> How to complete this task
When the word "computer" shows up in a line of the data below, copy that whole line.
Records shown below:
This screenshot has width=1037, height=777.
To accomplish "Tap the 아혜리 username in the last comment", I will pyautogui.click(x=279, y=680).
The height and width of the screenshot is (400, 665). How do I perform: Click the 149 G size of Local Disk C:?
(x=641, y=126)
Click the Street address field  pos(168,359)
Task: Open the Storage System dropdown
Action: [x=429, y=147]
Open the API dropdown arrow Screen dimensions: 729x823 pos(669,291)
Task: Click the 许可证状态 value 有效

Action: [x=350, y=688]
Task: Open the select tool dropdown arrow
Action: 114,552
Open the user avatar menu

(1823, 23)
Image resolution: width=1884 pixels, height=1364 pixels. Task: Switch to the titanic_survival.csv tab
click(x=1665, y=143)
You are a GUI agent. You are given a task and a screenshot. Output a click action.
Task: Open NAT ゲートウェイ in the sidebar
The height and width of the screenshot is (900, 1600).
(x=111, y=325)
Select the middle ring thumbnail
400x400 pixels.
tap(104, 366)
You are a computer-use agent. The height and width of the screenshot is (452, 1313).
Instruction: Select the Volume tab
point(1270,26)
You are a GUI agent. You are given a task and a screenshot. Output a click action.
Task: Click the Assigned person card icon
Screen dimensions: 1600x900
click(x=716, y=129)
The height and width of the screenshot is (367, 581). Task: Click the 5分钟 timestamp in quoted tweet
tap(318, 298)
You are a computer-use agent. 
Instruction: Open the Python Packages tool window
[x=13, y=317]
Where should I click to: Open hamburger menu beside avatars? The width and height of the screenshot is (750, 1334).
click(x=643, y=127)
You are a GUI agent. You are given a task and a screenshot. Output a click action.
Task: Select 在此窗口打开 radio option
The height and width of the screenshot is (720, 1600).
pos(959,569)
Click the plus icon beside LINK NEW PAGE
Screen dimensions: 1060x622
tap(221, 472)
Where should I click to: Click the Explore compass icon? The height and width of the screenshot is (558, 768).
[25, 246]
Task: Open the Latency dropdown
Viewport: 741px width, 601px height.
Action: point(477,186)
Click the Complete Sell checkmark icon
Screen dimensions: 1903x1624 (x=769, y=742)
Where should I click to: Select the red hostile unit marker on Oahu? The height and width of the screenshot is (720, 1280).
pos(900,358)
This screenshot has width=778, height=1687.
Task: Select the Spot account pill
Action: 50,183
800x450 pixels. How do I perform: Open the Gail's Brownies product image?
End of Records shown.
> Reply
You are a computer-use agent. The height and width of the screenshot is (452, 1313).
You are a computer-use agent. 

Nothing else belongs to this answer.